Prior to yesterday’s MPC meeting, the market didn’t expect the Bank of England to raise the base rate until Q1 2019 however, following a surprise decision by one of the policymakers at yesterday’s policy meeting to vote for a rate increase, the market has now shifted the timing of the first rate hike to Q4, 2018. Sterling also responded, rising over 1% against the dollar and the euro, although the vote was still 8:1 in favour of no change to rates and the dissenter, Kristin Forbes, is due to leave the Bank of England in June; other members said it would not take much for them to follow suit, signalling the risk of a shift to a more hawkish stance soon. In other positive news, the Bank of England also increased slightly its forecast for Q1 growth to 0.6%.
With global inflation and growth numbers moving higher, there does seem to be a discernible shift towards a normalisation of the rates environment. The minutes from the MPC meeting said that it would take “relatively little upside news on activity or inflation” for members to vote for higher rates. While political risk remains elevated, these comments do suggest that the pound has the potential to make strong gains should the economy continue to show gains. Coincident releases like the Purchasing Managers Indices will be closely watched by the market.
While the MPC is adopting a more hawkish stance, the less hawkish stance from the Federal Reserve earlier in the week has seen the US$ lose ground with the dollar index down 1% on the week. Emerging currencies responded well with a number of Asian currencies posting large gains, in particular the Taiwan dollar which made it biggest weekly gain in 5 years and the South Korean Won which made its biggest weekly gain in 8 months.
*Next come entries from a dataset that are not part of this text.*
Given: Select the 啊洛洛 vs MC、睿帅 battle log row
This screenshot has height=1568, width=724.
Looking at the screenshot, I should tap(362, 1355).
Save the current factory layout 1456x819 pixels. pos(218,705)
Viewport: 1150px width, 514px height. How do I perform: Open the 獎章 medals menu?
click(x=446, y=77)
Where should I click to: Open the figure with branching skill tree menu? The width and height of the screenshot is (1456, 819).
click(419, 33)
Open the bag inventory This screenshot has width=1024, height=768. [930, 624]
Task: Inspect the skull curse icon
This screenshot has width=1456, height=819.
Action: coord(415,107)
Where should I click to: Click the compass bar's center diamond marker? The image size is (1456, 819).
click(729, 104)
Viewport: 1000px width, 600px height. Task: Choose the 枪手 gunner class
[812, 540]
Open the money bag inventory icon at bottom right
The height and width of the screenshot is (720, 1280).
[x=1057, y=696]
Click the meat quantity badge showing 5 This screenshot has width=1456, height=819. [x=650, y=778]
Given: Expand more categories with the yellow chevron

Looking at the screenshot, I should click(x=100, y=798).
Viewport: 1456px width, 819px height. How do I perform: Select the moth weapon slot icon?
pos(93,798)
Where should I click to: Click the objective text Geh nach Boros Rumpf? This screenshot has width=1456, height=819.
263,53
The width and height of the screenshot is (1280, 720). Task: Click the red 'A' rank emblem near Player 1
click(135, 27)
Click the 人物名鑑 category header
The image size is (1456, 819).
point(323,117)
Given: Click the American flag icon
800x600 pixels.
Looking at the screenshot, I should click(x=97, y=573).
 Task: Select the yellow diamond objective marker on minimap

The euro has made good gains over the past week as the anti-EU PVV party failed to make the gains that some commentators had predicted. The euro is approaching year-to-date highs against the euro and the dollar. While spot FX performance has been good, it is worth remembering that the pivotal French presidential elections are just around the corner. FX options markets are increasingly pricing in the risk that Le Pen could perform strongly with the cost to buy insurance against a fall in the euro spiking for contracts with expiries occurring around the elections in late April, early May.